When I first came across the concept of surrender, I thought it sounded like madness.
If bad things happen in my life, I’m supposed to just fully accept them?
My mind completely rejected this idea for a long time, but as I learned about surrender, I became intrigued by it.

The spiritual definition of surrender is this…’the attitude of surrender is the best antidote to one’s own anger, anxiety, and fear.’

Ok, but what does that actually mean?

It means, full accepting whatever is happening in our lives. We don’t have to like it, but not resisting and allowing it to be, is the key to peace. If it’s losing a job, not having enough money to pay bills, getting sick, the breakdown of a marriage or a relationship, falling out with family members or problems with our kids. Accepting it fully allows us a better state of mind to deal with it.

‘If you think you’ve surrendered, surrender more’ – Gabby Bernstein

According to great spiritual teachers, surrender is not giving up. It’s not just accepting bad events in our life without doing anything about them. Eckhart Tolle says in The Power of Now, ‘if you get stuck in the mud, you don’t stay stuck in it. ’ Surrender means, instead of complaining and crying about being stuck in the mud, you fully accept that you are, then you’re in a stronger position to change it. It’s the same with every situation in our lives. Surrender to ‘what is’ and you have clarity of mind.

Most of us however, resist or deny. We go into victim mentality, telling ourselves that we don’t accept it. How many times have you heard yourself say, ’no, I don’t accept this,’ or ‘no, I don’t want this in my life.’

If it’s already happening, resisting it and fighting it internally does absolutely nothing to change that. The only thing that resistance does is create anxiety and fear. The two ingredients that make an already bad situation, worse.
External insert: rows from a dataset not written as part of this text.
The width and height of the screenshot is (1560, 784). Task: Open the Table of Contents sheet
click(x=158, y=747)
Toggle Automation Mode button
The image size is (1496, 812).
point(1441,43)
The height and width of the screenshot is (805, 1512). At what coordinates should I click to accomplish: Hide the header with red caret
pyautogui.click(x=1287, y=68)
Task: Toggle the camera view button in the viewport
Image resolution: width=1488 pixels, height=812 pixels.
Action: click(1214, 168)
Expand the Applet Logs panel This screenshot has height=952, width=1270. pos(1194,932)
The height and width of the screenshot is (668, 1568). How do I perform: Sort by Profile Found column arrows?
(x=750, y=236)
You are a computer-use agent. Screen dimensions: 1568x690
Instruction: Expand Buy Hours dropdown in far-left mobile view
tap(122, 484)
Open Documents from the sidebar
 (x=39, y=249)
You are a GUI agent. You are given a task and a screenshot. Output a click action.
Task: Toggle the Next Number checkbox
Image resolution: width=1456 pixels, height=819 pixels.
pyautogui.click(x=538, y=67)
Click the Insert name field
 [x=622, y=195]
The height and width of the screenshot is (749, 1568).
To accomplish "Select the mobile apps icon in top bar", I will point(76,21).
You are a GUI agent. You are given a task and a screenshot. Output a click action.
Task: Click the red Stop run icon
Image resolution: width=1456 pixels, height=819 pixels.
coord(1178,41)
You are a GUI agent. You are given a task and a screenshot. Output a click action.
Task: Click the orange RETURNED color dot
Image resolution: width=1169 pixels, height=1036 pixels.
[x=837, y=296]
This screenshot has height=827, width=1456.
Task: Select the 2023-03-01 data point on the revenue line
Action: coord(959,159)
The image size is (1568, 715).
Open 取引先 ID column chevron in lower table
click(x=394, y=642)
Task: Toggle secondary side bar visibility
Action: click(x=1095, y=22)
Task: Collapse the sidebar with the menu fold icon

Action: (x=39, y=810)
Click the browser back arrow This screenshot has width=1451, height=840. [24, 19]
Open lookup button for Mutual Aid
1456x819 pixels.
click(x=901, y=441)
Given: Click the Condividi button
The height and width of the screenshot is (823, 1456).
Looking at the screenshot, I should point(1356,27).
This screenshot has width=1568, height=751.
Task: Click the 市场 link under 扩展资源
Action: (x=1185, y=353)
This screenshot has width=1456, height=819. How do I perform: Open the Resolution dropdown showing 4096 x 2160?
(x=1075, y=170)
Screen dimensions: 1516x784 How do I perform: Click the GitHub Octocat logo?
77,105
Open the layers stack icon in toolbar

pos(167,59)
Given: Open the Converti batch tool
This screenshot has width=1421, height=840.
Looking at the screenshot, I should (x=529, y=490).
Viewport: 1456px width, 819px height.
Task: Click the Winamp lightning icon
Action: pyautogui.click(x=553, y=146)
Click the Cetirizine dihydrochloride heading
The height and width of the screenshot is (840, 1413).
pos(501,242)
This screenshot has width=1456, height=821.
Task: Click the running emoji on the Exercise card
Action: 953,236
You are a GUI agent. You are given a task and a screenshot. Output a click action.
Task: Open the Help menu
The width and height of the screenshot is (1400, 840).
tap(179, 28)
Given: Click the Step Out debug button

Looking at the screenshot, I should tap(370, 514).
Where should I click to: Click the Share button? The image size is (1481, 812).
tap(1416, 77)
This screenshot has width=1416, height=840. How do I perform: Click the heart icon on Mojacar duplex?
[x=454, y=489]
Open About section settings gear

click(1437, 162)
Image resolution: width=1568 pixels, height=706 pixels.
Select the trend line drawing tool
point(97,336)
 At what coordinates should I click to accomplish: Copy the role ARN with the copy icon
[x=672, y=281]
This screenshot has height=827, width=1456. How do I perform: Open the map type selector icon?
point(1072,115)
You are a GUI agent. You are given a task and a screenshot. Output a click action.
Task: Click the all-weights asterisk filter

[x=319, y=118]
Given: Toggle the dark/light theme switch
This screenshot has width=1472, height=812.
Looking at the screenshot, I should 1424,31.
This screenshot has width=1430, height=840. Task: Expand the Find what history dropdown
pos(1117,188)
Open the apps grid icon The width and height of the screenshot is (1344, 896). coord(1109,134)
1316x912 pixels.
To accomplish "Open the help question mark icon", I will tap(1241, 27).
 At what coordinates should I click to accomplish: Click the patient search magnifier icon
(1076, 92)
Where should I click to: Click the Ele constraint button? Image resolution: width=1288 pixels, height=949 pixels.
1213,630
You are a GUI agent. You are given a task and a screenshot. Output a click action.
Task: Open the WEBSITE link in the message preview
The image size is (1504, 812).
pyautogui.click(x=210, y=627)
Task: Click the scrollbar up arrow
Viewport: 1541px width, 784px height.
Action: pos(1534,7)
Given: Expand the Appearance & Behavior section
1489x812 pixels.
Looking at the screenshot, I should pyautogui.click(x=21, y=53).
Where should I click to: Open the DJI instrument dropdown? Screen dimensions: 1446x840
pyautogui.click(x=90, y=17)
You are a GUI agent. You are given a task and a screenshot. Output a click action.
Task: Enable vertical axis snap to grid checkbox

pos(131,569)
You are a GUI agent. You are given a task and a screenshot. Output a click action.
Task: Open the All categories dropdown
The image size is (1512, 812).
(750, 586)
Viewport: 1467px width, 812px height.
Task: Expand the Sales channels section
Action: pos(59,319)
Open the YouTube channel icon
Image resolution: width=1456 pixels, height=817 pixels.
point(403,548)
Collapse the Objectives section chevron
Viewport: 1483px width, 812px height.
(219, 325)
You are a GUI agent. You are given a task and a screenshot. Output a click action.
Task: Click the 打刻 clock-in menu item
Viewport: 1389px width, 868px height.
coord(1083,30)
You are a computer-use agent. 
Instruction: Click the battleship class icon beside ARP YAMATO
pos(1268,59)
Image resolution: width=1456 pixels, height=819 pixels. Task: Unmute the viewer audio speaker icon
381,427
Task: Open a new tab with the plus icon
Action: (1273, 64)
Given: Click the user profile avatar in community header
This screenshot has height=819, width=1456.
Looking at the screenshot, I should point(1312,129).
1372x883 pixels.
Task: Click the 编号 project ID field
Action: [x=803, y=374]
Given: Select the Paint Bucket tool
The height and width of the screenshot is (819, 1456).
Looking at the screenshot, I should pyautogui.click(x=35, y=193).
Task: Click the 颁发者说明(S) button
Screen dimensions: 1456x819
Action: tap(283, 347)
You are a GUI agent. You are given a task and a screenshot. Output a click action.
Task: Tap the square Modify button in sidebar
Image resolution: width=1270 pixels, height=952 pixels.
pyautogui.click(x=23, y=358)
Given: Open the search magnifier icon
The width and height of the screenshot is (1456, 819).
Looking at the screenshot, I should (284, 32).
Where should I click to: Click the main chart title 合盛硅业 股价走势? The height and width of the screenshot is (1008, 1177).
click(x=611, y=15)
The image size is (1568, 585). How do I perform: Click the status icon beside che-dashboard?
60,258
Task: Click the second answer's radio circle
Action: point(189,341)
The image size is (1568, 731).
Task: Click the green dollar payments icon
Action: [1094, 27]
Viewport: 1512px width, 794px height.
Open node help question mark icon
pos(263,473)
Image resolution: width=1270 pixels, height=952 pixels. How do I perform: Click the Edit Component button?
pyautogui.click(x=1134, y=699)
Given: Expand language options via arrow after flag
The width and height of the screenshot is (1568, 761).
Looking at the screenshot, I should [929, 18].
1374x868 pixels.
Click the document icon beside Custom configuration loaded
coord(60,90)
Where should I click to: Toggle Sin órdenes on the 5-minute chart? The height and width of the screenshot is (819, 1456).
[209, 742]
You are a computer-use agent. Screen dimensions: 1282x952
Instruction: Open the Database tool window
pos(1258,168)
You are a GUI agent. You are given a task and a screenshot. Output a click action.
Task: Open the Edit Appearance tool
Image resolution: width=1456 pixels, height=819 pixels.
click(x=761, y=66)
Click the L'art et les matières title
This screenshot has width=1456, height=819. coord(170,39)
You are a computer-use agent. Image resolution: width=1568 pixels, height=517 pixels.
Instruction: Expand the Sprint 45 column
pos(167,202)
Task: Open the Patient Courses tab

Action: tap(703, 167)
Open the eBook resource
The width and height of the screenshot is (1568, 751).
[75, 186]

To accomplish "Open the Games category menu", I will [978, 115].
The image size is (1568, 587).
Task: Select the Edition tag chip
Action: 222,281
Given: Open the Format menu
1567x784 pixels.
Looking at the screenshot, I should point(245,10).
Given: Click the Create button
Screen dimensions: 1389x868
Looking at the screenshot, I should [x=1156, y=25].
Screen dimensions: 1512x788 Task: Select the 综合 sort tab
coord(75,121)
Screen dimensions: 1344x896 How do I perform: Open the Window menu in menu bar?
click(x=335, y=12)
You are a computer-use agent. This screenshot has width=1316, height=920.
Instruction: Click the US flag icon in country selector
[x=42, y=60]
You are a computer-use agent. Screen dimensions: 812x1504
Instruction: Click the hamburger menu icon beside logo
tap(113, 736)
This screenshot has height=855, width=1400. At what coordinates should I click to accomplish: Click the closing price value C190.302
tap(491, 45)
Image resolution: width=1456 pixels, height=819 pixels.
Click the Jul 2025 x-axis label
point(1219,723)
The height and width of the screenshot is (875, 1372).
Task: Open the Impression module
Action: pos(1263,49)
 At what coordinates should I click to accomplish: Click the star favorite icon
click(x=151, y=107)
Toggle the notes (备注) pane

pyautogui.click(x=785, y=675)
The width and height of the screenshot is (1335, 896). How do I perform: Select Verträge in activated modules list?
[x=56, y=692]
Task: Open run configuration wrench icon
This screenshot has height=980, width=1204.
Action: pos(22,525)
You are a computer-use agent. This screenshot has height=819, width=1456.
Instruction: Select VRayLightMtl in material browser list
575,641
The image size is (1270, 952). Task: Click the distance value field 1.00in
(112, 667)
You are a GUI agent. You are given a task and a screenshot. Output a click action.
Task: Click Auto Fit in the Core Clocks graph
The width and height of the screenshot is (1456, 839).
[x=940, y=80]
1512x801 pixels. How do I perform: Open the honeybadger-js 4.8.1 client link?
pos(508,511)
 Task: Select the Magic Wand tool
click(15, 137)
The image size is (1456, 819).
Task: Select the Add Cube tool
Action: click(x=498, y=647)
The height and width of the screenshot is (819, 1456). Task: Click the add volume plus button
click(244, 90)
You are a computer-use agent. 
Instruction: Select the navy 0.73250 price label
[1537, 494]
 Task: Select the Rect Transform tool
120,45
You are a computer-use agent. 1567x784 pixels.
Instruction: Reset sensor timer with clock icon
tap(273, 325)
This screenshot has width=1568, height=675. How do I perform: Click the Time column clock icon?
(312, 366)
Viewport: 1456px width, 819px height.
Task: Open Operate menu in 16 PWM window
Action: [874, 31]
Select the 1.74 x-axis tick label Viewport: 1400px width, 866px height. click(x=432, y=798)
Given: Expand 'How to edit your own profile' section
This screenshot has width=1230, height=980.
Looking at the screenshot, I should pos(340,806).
If one things goes wrong in our day, resisting it is the best way to ensure many things will go wrong.

Surrender to ‘what is’ and you create peace in any situation.

I once missed a flight to Geneva with my son. He was going to summer camp and had to meet his camp instructors in Geneva Airport at 9am on a Sunday in July. Our flight was at 6.30am from Luton Airport and misjudging the timing, we got there late. Up until that point, I’d never missed a flight in my life and the anxiety I felt was devastating. Stomach churning and heart racing, I was completely freaking out. Of course my stress was radiating to my fourteen year son, who was already feeling nervous about the fact that he was going away on his own for two weeks, completely freaking him out as well.

Finding our flight closed, we ran straight to security, thinking we could go directly to the gate, but because Ethan had a big bag to check in, it wasn’t allowed through security and we were turned away. At this point I was nuclear, trying to convince them to let me through, when suddenly I thought of surrender. I don’t know why it popped into my head, but it did and I found myself thinking.’What the fuck am I doing?’

I immediately stopped arguing with the staff, turned around, got our bag and made our way back to the car. As we walked a calmness came over me, ‘It’s ok,’ I said to Ethan with a big smile and he looked at me nervously, thinking I’d completely lost the plot. When we got back to the car, I closed my eyes and spent ten minutes in meditation. I focused on calmness and acceptance and when I opened my eyes, I felt better.

My body had been in near physical meltdown, because of the stress I’d forced onto it. I felt like I’d suffered emotional trauma and it took me a further twenty minutes of just sitting there to overcome it.

In full surrender, I formed a plan. I went online, booked a new flight, fully accepting that it was going to cost me more money. I rang the camp and told them we’d be late, then I started my car and drove home. We arrived back in the airport at 7pm that evening and in Geneva at 9pm, exactly twelve hours late, but calm and relaxed. As I said goodbye to my son, I thought to myself, ‘everything is ok.’

My self awareness allowed me to observe the anxiety I created for myself by resisting. The fact that we were late and might miss our flight, didn’t mean the world was going to end, but my mind made it seem like it would. Only when I surrendered, did the crisis and chaos in my head disappear. The people at the camp didn’t care if he was late and were in fact picking children up from the airport all day long. My bank balance took a hit, but there was nothing I could do about that so I just accepted it.

When caught up in the throws of our own drama and fear, surrendering can seem impossible, but it’s then that it’s needed most.

Whatever is happening, is happening, wanting it or not is irrelevant, because it’s already happening. It turns out that everything except surrender is madness, because in the end, that’s the only thing we can do.

If you’re late for something, surrender to it and then work it out. If you hate your job, surrender to it, then change it. If you want to loose weight, surrender to it, then do it. If you don’t make enough to pay your rent, surrender to it, then look for ways to make it happen. If you want to meet the person of your dreams, surrender to it and they will come.

Surrender, surrender, surrender, stop resisting and watch your life unfold.